The most shocking news came from a New York Times story on homelessness elsewhere. But in passing, it asserted that 2,300 businesses had left downtown Seattle since early 2020.
This apparently came (uncredited) from another story in the Puget Sound Business Journal, which tracked change-of-address information from the U.S. Postal Service. It showed a net loss of 2,395 businesses, at least by this measure.
The limitation of the data is that it might include a business that moved down the street. But the story showed a net loss of 5,834 businesses in Seattle. Downtown Tacoma and Bellevue also posted net losses.
By contrast, the Downtown Seattle Association estimated that since March 2020, the central core saw 500 street-level businesses close while more than 300 opened (the survey was done on foot).

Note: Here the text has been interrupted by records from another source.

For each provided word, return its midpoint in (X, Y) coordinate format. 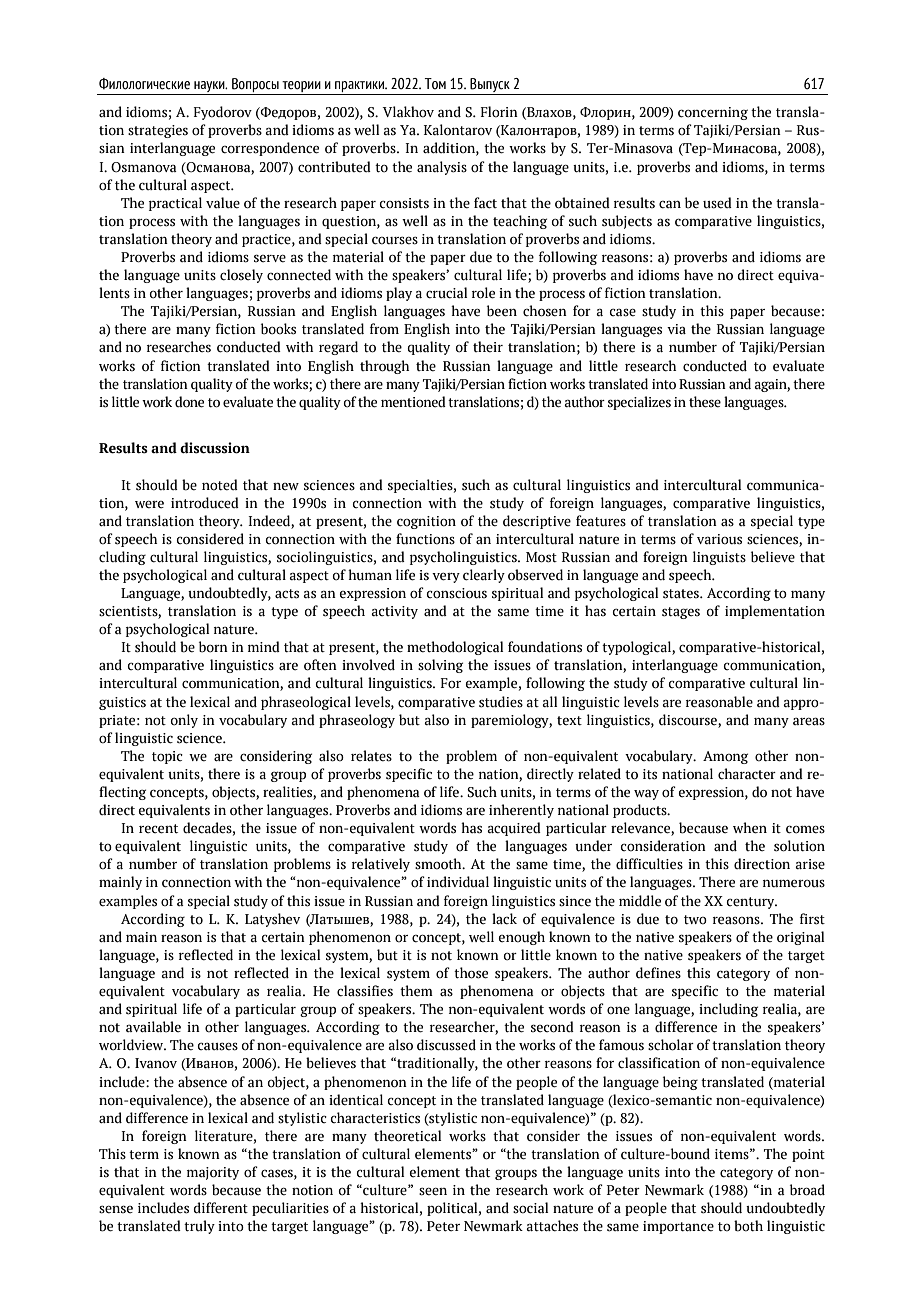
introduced (205, 503)
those (471, 973)
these (705, 402)
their (488, 347)
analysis (442, 168)
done (189, 402)
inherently (521, 811)
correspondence (270, 149)
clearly (484, 576)
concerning (713, 113)
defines (658, 973)
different (220, 1208)
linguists (719, 558)
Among (725, 757)
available (153, 1027)
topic (167, 757)
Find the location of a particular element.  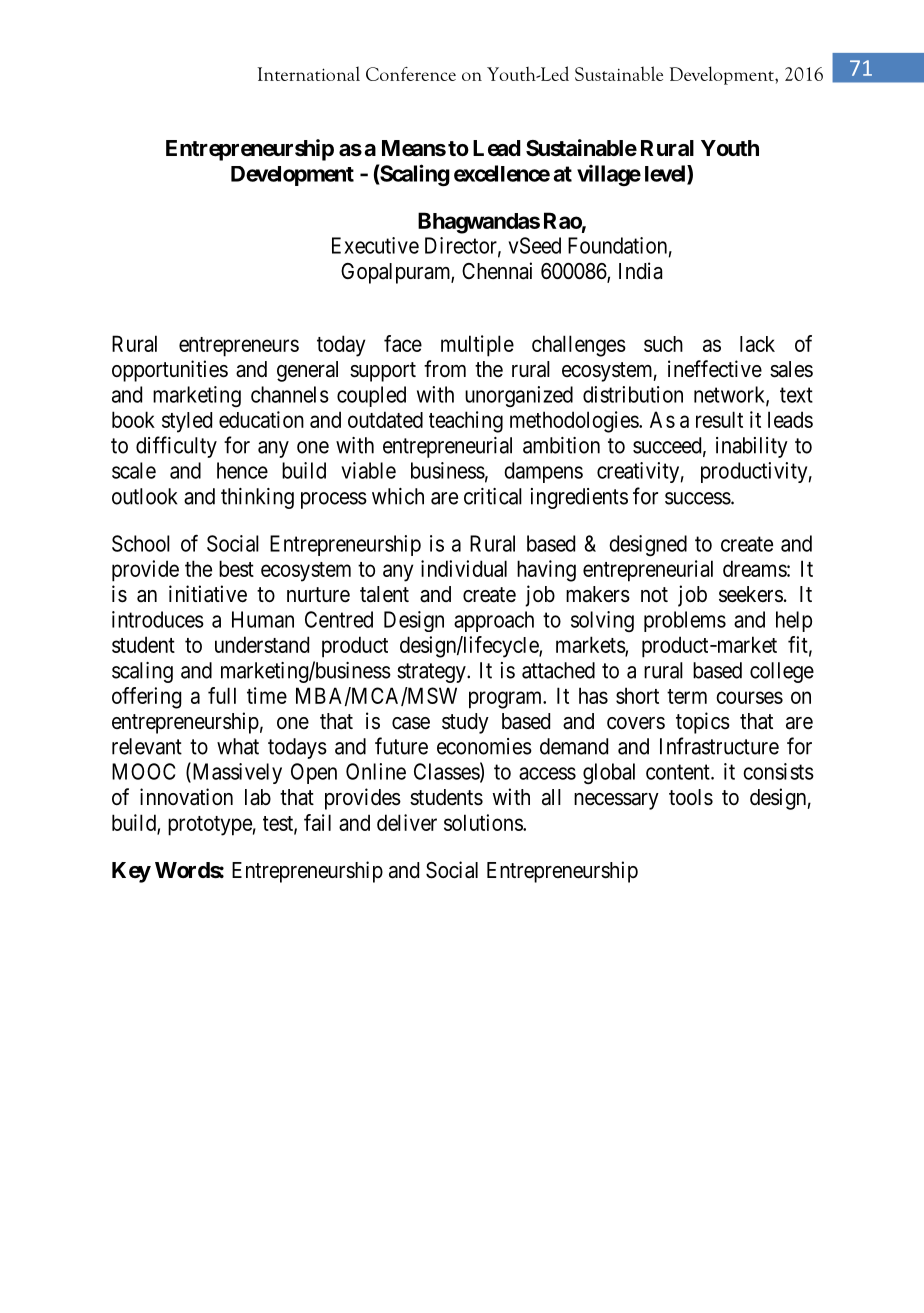

prototype is located at coordinates (210, 826).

The association’s annual report showed the city center’s importance, with 89% of hotel rooms, 82% of office space and 52% of jobs in Seattle (although many continue to work remotely or are hybrid — 47% of workers are back in the office compared with early 2000). The residential population, at more than 104,000, is a 71% increase since 2010.
Every former superstar city is wrestling with the problems assessed in the Brookings report. On top of those, layoffs at tech companies pose an additional hurdle to recovery.
Mayor Karen Bass of Los Angeles told The New Yorker: “My responsibility and the responsibility of other elected officials is to restore people’s hope, address their despair and their fear, then I think people can see a light at the end of the tunnel.
“So I consider that my responsibility, but I paint L.A. in the exact opposite way. I think this is a city with tremendous resources, unbelievable knowledge and skills. And my job is to marshal all of that together. We can conquer all of these problems.”
It might as well have been Seattle Mayor Bruce Harrell talking.
But recovery won’t be easy or fast.
“No one has a crystal ball on that question (including me),” Parilla told me, “but it’s likely to be determined by how Seattle’s large corporates evolve on hybrid work policies and how the region’s business, civic, and government leaders can rally around shared challenges like housing affordability and issues in downtown Seattle.”